---------- Data to examine

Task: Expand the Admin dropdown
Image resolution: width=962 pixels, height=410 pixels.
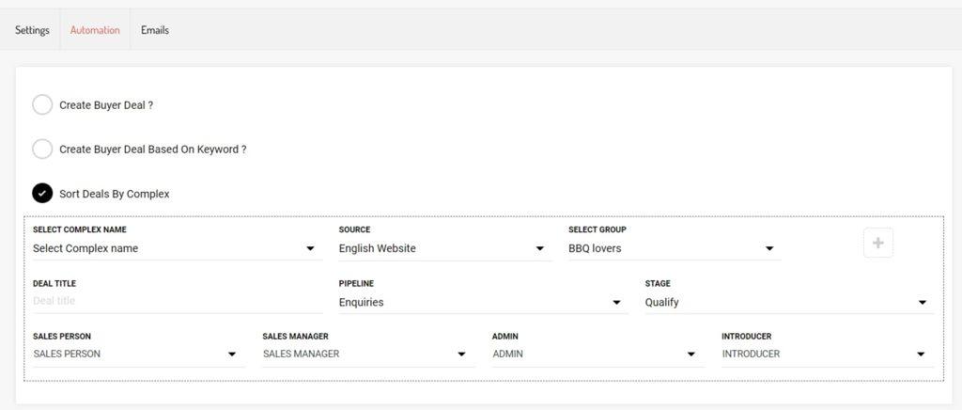Action: (x=595, y=355)
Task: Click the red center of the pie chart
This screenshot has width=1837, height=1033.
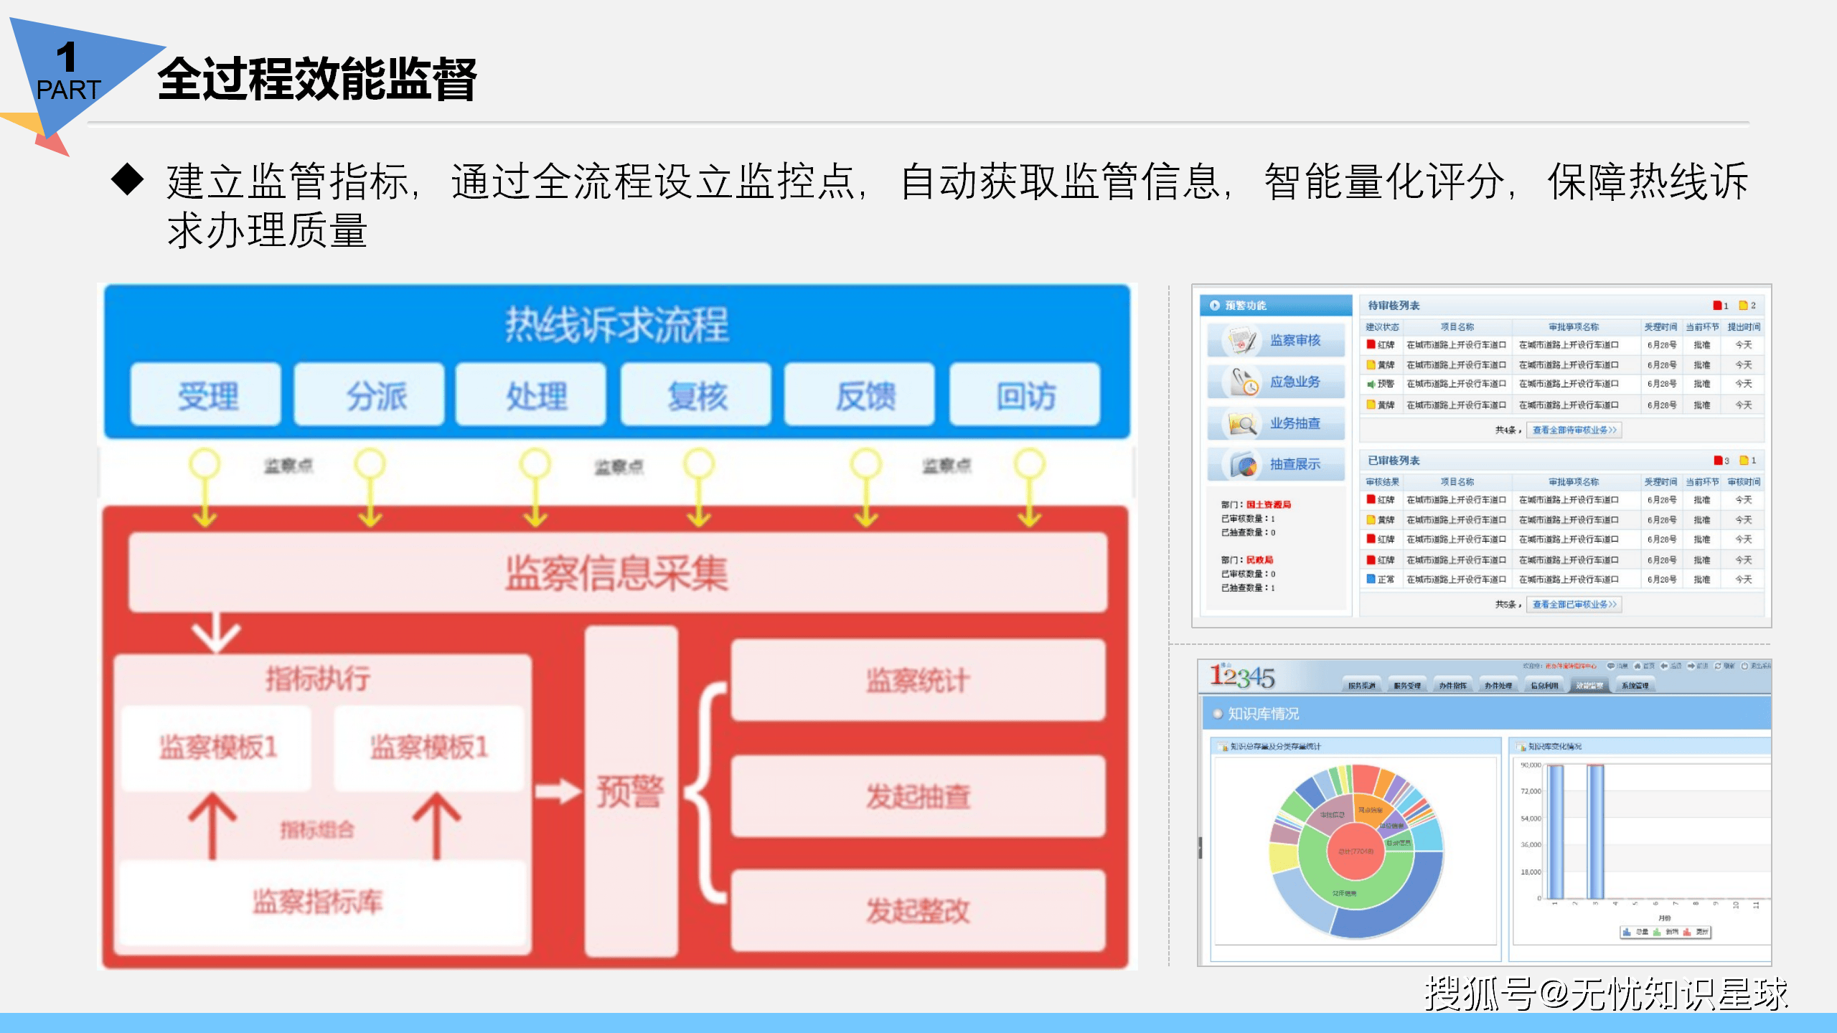Action: tap(1356, 852)
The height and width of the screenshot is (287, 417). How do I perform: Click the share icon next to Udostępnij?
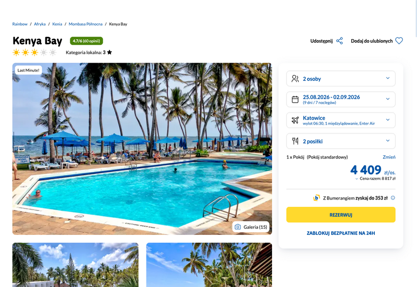(x=339, y=41)
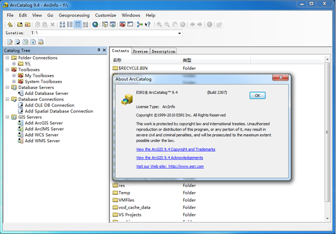Image resolution: width=336 pixels, height=234 pixels.
Task: Click the What's This help icon
Action: [x=147, y=24]
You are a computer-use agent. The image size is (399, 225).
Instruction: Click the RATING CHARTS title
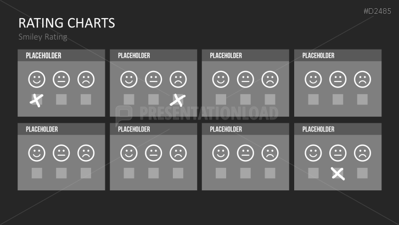(66, 23)
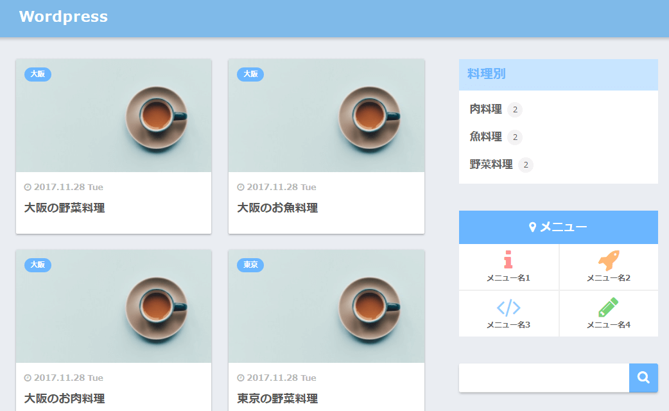Click the clock icon on 大阪の野菜料理 post
Screen dimensions: 669x411
pos(28,188)
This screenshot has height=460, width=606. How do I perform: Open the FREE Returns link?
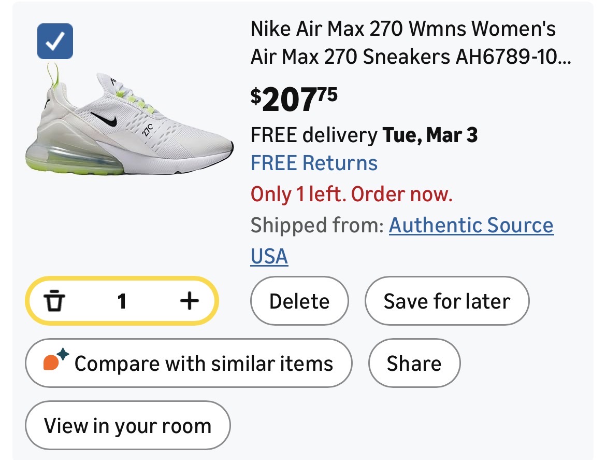(314, 163)
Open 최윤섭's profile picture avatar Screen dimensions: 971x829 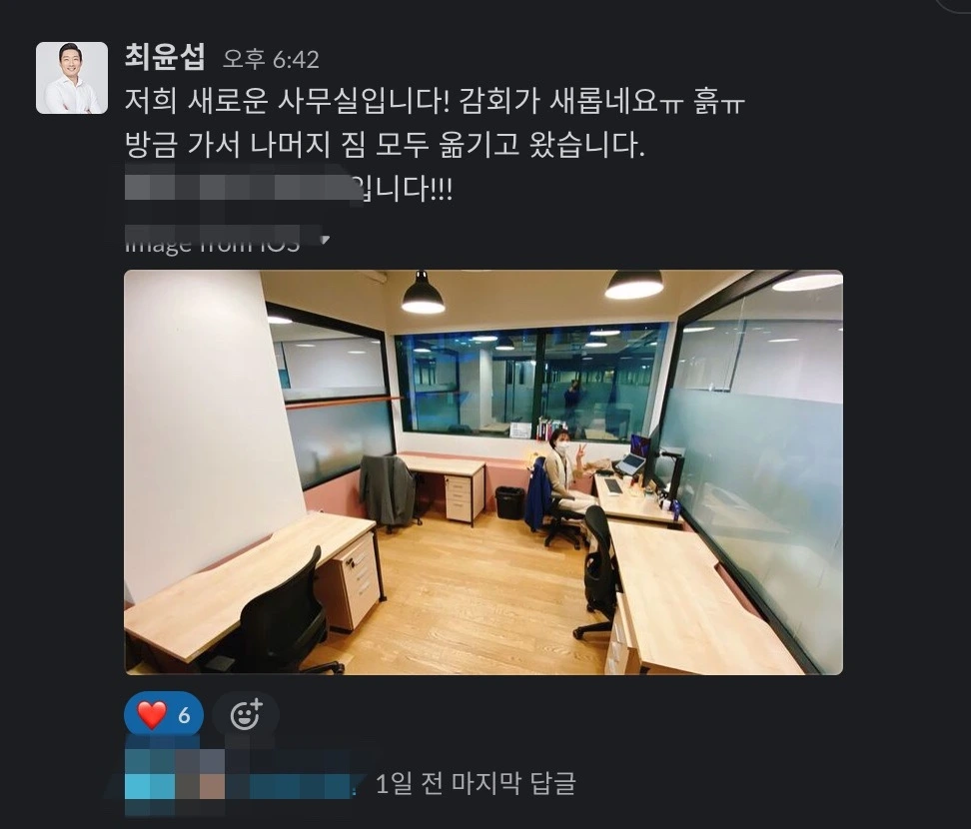[72, 78]
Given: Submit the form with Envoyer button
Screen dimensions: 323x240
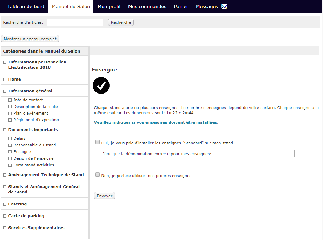Looking at the screenshot, I should tap(104, 196).
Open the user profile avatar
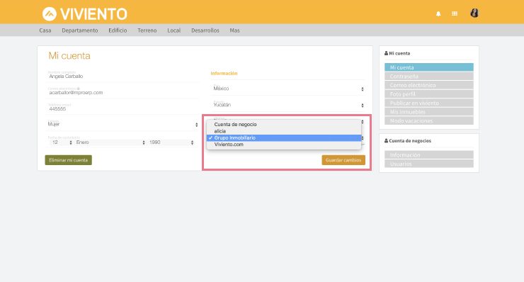 pyautogui.click(x=474, y=13)
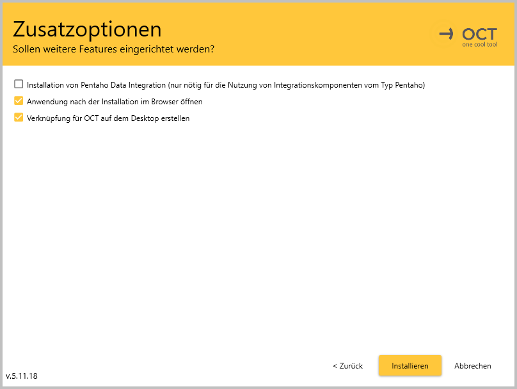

--------------------

**Try it**
Take the lines from the first line of the entries through the line with "You are a computer-use", inclusive, and give them again exactly, minus any pictures.

**Task solution**
Task: Expand the Admin dropdown
Image resolution: width=962 pixels, height=410 pixels.
Action: (x=595, y=355)
Task: Click the red center of the pie chart
This screenshot has width=1837, height=1033.
Action: tap(1356, 852)
The height and width of the screenshot is (287, 417). How do I perform: Click the share icon next to Udostępnij?
(x=339, y=41)
Image resolution: width=336 pixels, height=234 pixels.
Task: Click the What's This help icon
Action: [x=147, y=24]
You are a computer-use agent. The image size is (399, 225).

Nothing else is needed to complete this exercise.